We’ve been fielding a lot of questions about veteran cornerback Antoine Winfield in the past week with curiosity rising as to which way his free agency journey is headed. And so here’s the obligatory update, chock full of detail and read-between-the-lines context.

First, allow us to redirect you to the start of this saga and Winfield’s awkward release on March 12, less than an hour before free agency began.

Then, make certain to get up to speed on how and why it all went down.

And then, if you’re interested, digest the comments of Vikings coach Leslie Frazier from last week’s NFL owners meetings to understand just how much Winfield has meant in the locker room, in the classroom and on the field for the Vikings.

Now, let’s move forward with five other things we know in a situation being described by those familiar as “fluid,” “complex,” “hard to solve” …

  1. Winfield arrived in Washington on Wednesday evening, on a job interview/recruiting trip with the Redskins. This is, so far, the only confirmed visit the 35-year-old defensive back has made since becoming a free agent two weeks ago.

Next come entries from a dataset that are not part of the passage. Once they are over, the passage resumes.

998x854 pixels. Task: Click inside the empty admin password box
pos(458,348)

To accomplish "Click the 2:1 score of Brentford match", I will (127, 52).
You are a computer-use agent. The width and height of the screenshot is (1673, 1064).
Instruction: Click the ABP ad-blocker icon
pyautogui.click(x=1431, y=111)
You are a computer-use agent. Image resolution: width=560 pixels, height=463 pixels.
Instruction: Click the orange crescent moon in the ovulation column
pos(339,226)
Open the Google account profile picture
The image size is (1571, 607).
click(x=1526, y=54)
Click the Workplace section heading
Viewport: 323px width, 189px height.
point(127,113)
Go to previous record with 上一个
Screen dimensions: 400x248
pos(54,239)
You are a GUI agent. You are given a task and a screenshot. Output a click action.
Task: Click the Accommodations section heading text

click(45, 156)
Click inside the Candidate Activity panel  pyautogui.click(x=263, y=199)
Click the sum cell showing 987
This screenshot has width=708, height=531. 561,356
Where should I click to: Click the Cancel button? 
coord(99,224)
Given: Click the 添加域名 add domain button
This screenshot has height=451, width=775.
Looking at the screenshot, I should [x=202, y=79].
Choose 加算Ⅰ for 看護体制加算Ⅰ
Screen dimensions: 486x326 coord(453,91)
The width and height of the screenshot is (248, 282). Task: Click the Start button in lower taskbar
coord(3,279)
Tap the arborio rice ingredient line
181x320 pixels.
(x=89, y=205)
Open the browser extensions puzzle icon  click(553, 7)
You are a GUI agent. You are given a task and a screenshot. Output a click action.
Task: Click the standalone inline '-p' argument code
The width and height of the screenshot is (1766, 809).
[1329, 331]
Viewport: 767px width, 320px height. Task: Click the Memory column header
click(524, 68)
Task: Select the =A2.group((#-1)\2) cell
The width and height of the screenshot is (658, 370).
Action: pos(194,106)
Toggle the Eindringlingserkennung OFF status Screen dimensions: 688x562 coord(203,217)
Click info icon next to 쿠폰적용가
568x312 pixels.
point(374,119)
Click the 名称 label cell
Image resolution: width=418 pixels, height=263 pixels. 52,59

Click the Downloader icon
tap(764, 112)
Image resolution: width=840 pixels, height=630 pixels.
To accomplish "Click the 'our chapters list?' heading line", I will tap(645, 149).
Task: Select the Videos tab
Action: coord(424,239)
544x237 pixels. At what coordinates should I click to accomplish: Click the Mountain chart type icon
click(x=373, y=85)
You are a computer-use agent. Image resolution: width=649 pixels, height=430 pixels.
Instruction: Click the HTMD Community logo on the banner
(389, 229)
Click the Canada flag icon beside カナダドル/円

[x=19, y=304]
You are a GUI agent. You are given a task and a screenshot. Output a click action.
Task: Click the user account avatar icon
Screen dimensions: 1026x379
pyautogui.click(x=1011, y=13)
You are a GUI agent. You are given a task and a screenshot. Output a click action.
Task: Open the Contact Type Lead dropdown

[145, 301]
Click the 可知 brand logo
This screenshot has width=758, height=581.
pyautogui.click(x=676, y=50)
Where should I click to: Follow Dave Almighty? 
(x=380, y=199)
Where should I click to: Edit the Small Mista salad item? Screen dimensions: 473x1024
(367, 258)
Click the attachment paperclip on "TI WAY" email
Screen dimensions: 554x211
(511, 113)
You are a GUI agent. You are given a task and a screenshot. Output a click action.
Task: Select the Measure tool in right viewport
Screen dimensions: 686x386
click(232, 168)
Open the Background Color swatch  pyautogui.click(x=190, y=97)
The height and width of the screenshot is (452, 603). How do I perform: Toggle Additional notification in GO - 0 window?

Several other teams have reportedly expressed interest. But as of now, Washington seems to be the only other team to have grabbed the rope in the Winfield tug-o-war. The appeal of possibly joining the Redskins? Well, above all else, Winfield wants to make certain that whomever he decides to play for in 2013 is positioned to contend for a championship. And the ‘Skins certainly qualify, having won seven straight at the end of last season to win the NFC East. The presence of wunderkind quarterback Robert Griffin III – severe knee injury, long rehabilitation process and all – provides plenty of allure. The Redskins also have an opening in their secondary that Winfield would be able to fill.
  2. A return to Winter Park has not been ruled out. Discussions between Winfield, his representatives and the Vikings have been ongoing. And Winfield has a multitude of reasons to seriously consider that reunion. For one, continuing on with the team he’s spent the past nine seasons with in a defensive system he knows inside and out has obvious appeal over starting over in an unfamiliar city with unfamiliar coaches and teammates and an unfamiliar defense. Winfield doesn’t take that lightly. In addition, as awkward as his release was two weeks ago, Winfield harbors great respect for Frazier, for defensive coordinator Alan Williams, for defensive backs coach Joe Woods and for so many of his Vikings teammates. And that respect and adoration is more than reciprocated.
  3. Fans, believe it or not, have played at least a small role in aiding the Vikings’ cause in the past two weeks. The news that Winfield had been released proved jarring to so many Viking backers who’d grown attached to his hustle and toughness and savvy over the past nine years. Many fans, upset with the Vikings’ business move, began sending support letters and e-mails to Winfield and his camp. The outpouring of love was significant. And one NFL source said that if the cornerback does decide to circle back to reunite with the Vikings, there will be three big reasons he does so. “The biggest factors in potentially pulling Antoine back there would be a) coaching staff; b) teammates; c) fans,” the source said. “The fan support has been overwhelming. And it does mean something.”
  4. While the Vikings made an emotionless business decision to cut Winfield, lopping off his $7.25 million salary for 2013 and creating necessary cap room to make several major moves in free agency, the cornerback’s next big decision will not be a cash grab. To those in the know, money will not be Winfield’s deciding factor. He’s looking to contend for a title. He’s looking for the right fit. He wants to feel comfortable. Salary, of course, will play some role. But after 14 seasons in the league, it’s far from the priority at this point.
  5. A return to the Vikings would require Winfield to swallow his pride. Yes, the NFL is a business. Every player understands the never-ending uncertainty surrounding their job status. But when you’re a player as accomplished as Winfield, as respected as Winfield, as strong of a leader as Winfield, you come to expect at least some form of preferential treatment. And so even with the emotion-free business mentality the Vikings needed to pull the plug on Winfield two weeks ago, such a move can prove very dangerous for an organization in regards to the context it establishes for all players. For starters, considering the high level Winfield played at in 2012 and the leadership he brought to a young secondary, his unceremonious release potentially sent a message to an entire team that those qualities aren’t as valued as they should be. And yes, in the long term, it can create tension between players and the front office, particularly as younger guys head toward their next contract negotiations a bit more unsettled feeling and less willing to partake in the give-and-take after an established standout like Winfield gets shoved out in such cold fashion. As far as Winfield is concerned, there’s also still at least some lingering feeling that the Vikings made it known on March 12 that they really didn’t need him anymore, pushing him out the door and then following with a confusing “Hey wait honey, come back!” plea. The whole thing was awkward from the moment it happened. And that awkwardness hasn’t fully gone away yet. It may. And Winfield could very well re-sign with the Vikings. But for now, there’s a visit in Washington, a lot to mull over and no timeline restricting the decision.